WaldCC: There are two versions of continuity correction for wald test of a poisson mean. Barker 2002 adds 0.5 in the computation of variance, but does not shift the mean Patil and Kulkarni 2012 have waldcc shifted -0.5 for lower ci, and +0.5 for upper ci, with same shift used in variance.

for now I changed name for Barker version to "waldccv" but continuity correction is pretty useless, either drop it, or keep it just for comparison and recommending against it.

also: "exact-c": for central exact methods, for poisson I only implement the central version, no adjusted version that adjusts length like minlike, baker, ... (aside: I will add exact-c to binomial)

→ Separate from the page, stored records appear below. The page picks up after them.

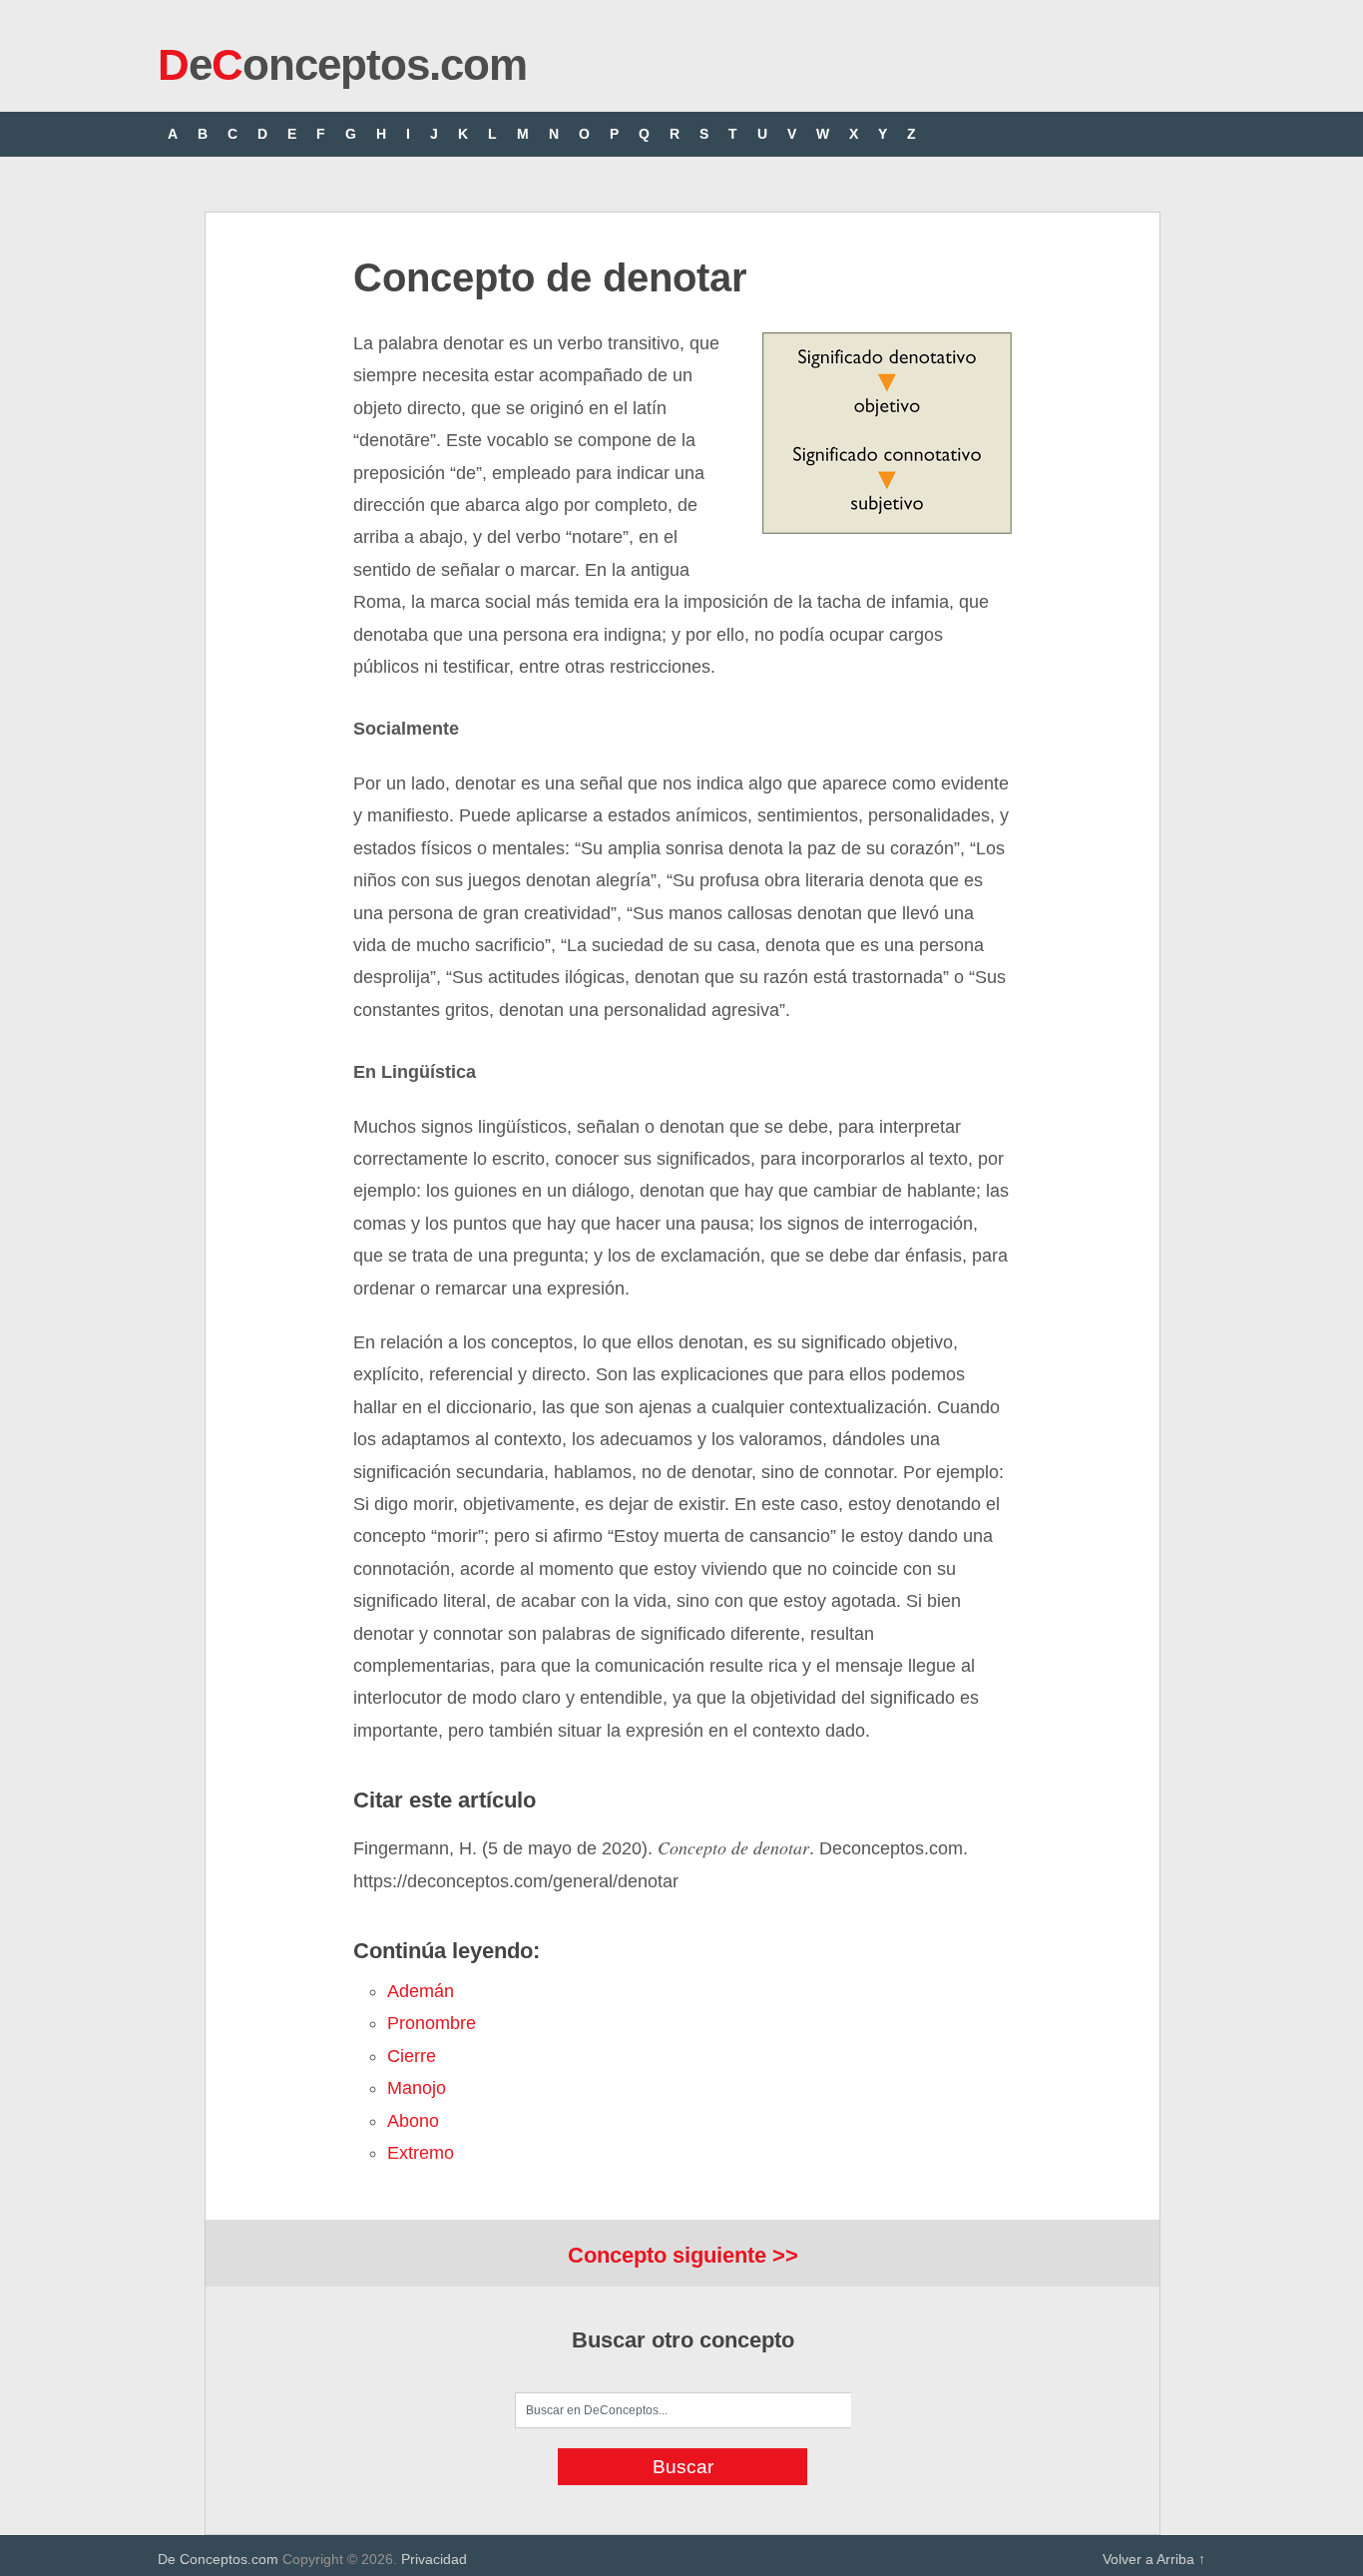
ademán (420, 1991)
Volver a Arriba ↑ (1154, 2559)
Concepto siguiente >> (683, 2255)
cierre (411, 2056)
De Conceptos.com (218, 2559)
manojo (416, 2088)
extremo (420, 2153)
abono (413, 2121)
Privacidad (434, 2559)
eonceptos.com (342, 64)
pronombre (431, 2023)
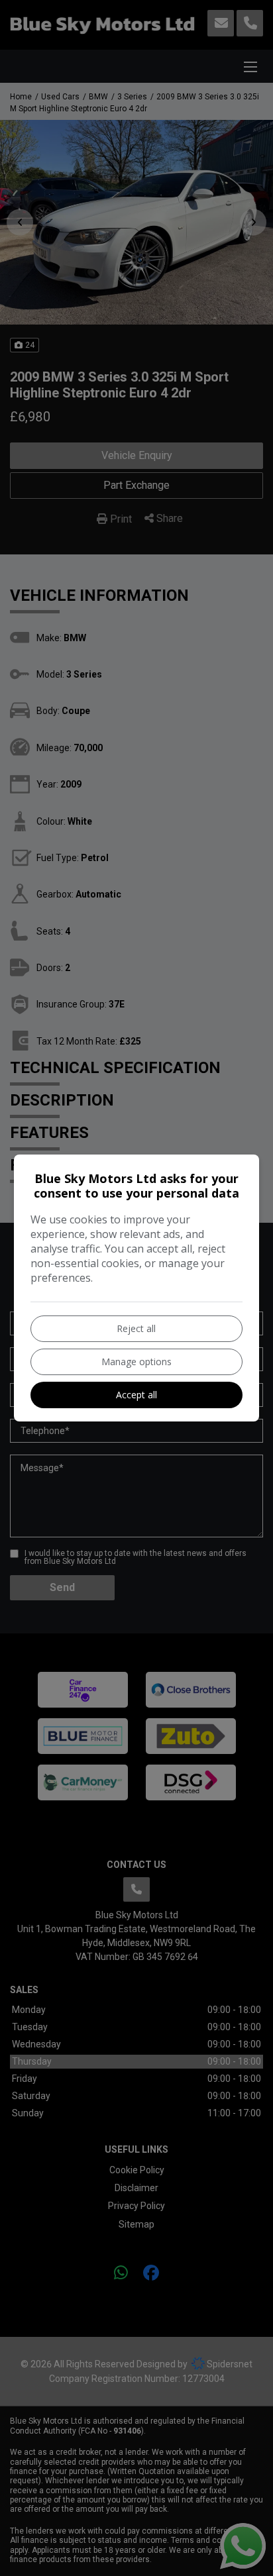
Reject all (136, 1328)
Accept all (136, 1394)
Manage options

not clear modified wald and other methods Barker adds modified versions that avoid degenerate confidence intervals for zero counts, e.g. in wald, and sqrt In those cases: if count = 0, then exact-c confidence interval is used

either separate method like waldm (mwald) or separate keyword for zeros handling, with default to "modified=True"

Not sure yet: hypothesis test for poisson H0: rate = 0 when observed count = 0 produces nan in some methods, I'm not sure there is a "proper" answer. (one case in R had pvalue "< 1e-16" reported) (should be pvalue=1 ?)

josef-pkt commented 2 years ago

8166 has been merged into main

what's open from this issue?

still several things, like (generic) "cond" methods for 2indep that need proportion refactor. but I don't have an overview what else

josef-pkt commented 1 month ago

The example notebook needs some improvements for example missing subheaders and not very informative toc in 2-sample, we have

also more precise phrasing "Note: The nonequivalence test is in general conservative, its size is bounded by alpha, but in the large sample limit with fixed nonequivalence margins the size approaches alpha / 2"

"the size approaches alpha / 2" would be better "the size bound approaches alpha / 2" or "the bound on the size approaches alpha / 2"

i.e. it's only alpha / 2 at the indifference, non-equivalence bounds. For points in the interior of the null interval the size goes to zero, i.e. we "essentially" never reject in large samples if null is true with true parameter away from the boundary points.